Exercise instructions:
1 – List every person the rally article below mentions by name.
2 – Revise the rally article below by giving the passage that opens with the words "Ultimately, in working" and closes with "unsafe and unnecessary." again, with "unnecessary" replaced by "wasteful".

Text:
━━━━━━━━━━━━━━━━━━━━━━━━━━━━━━
OSWEGO, NY – Several members of the Oswego Fire Department, along with a couple hundred of their friends, held a public rally outside City Hall on Thursday evening (Aug. 11) to raise awareness about the impending cuts to the department and the potential loss of services that may follow.
“We are supported here today by not only our members, local firefighters and their families from across Central New York, other unions and members of the public,” John Geraci, president of the Oswego Firefighters’ Association, told Oswego County Today.”
They have “a ton of support,” he said indicating the huge crowd in Civic Plaza, adding that there were several pro OFD signs around the city.
The union leader takes umbrage at the cuts are justified due to firefighters padding their pensions by working overtime.
“We lost eight people in the last five years. Overtime’s been reduced by more than 50 percent. As far as I’m concerned, if they are trying to point out that anyone that is enrolled in a retirement system that allows overtime to be calculated … if they’re trying to save that they worked overtime in those years, well, yeah. That’s like finding out there is gambling in Vegas,” he said. “As far as I’m concerned that’s an effort to take away from the real issue.”
The issue, he pointed out is the city is trying to balance a million dollar deficit on the backs of the Oswego Fire Department.
“If the process works right and we inform the community and the community informs (the council) what they want, then hopefully the right thing can come out of all this,” Geraci said. “They can’t raise taxes, we understand that. All we’re asking is that is if the city’s in a crunch, you can’t make up a $960,000 deficit on one department; especially when the one department provides all the emergency services to the city of Oswego. And that one department is already taxed with the duties that we have.”
Ultimately, in working with the council and administration, Geraci hopes they can avoid the layoffs by arming the administration with the appropriate facts and figures, proving that cutting into the OFD’s daily staffing is inappropriate, unsafe and unnecessary.
“I’m absolutely thrilled with the show of support today,” Geraci said.
“We understand there is an economic crisis in the city right now,” Firefighter John Coughlin said. ”But by cutting the fire department by 27 percent is not the way to go.”
“The department is all for meeting with the council. Whatever the city needs, we’ll be behind them 100 percent. But they’re taking away the future from these 16 guys. Some of them are just starting families, with kids on the way,” he added.
Clark Stacks has been with OFD “in four days it will be exactly five years.”
“We’ve got to find different ways to go about this. Laying off people is ridiculous. There are other ways (the city) can go about doing this. I understand the city is in a tough spot; but to put all the weight on our shoulders isn’t right,” he said.
At 37 years old, Stacks said he is at a point where he could still find another job as a fireman.
“But, it’s going to be a lot tougher for me than the young kids I’d be going against,” he added.
The mayor suggested the 16 firefighters could possibly come back as part-time employees.
━━━━━━━━━━━━━━━━━━━━━━━━━━━━━━
Data below:
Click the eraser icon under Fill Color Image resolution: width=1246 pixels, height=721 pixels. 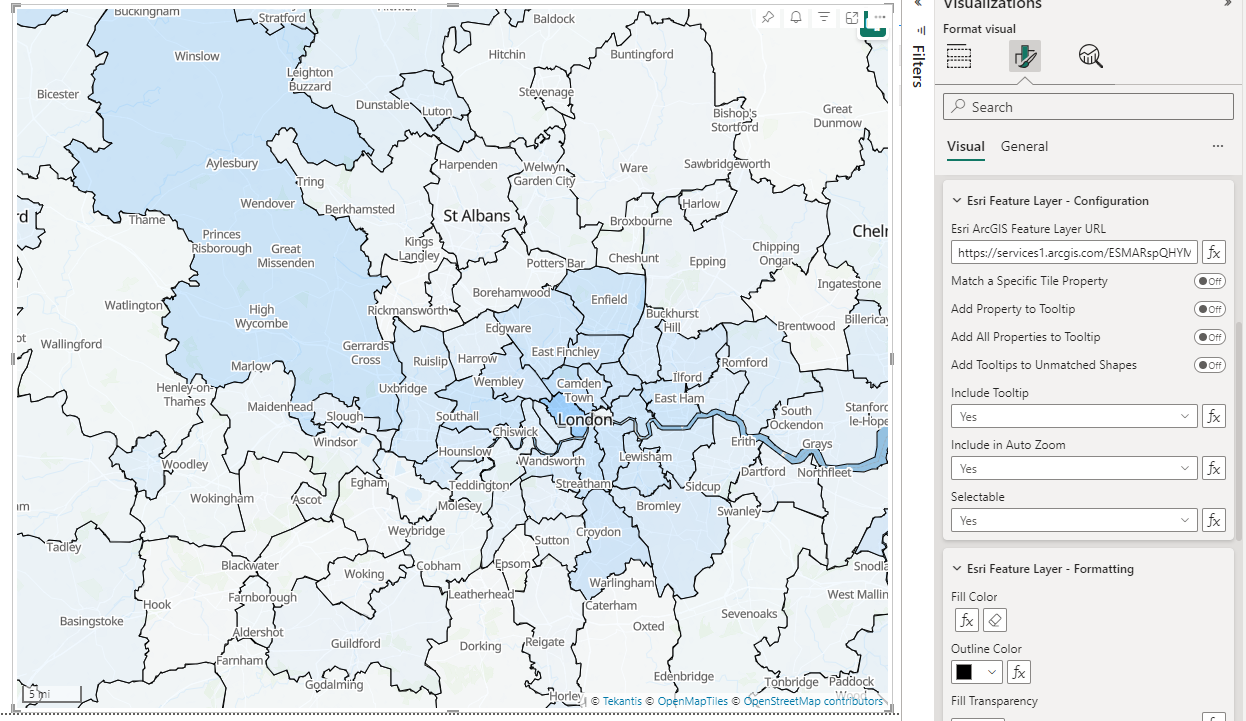995,621
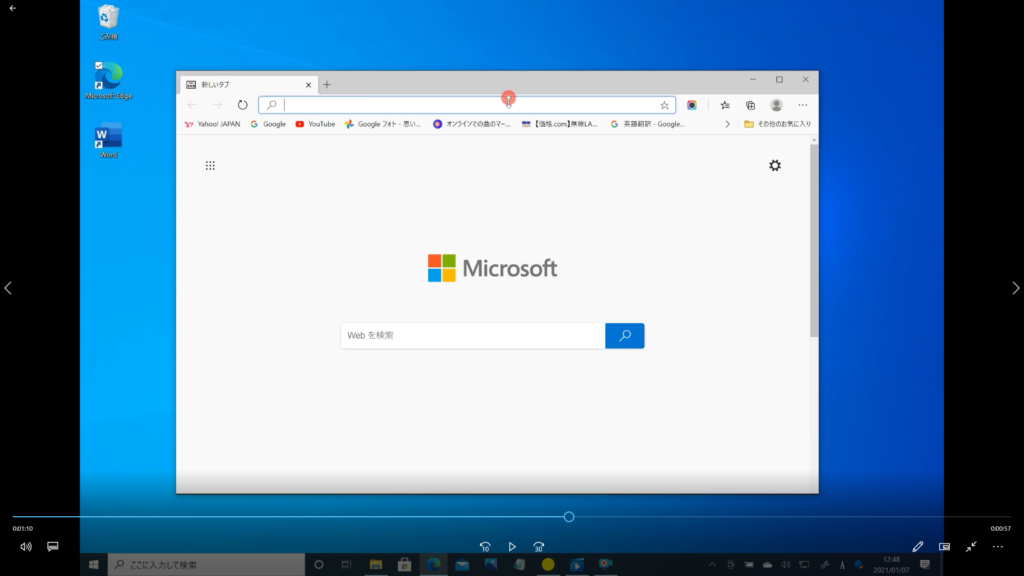
Task: Open the その他のお気に入り folder
Action: (x=777, y=124)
━━━━━━━━━━━━━━━━━━━━━━━━━━━━━━
Answers in order:
1 – John Geraci, John Coughlin, Clark Stacks

2 –
Ultimately, in working with the council and administration, Geraci hopes they can avoid the layoffs by arming the administration with the appropriate facts and figures, proving that cutting into the OFD’s daily staffing is inappropriate, unsafe and wasteful.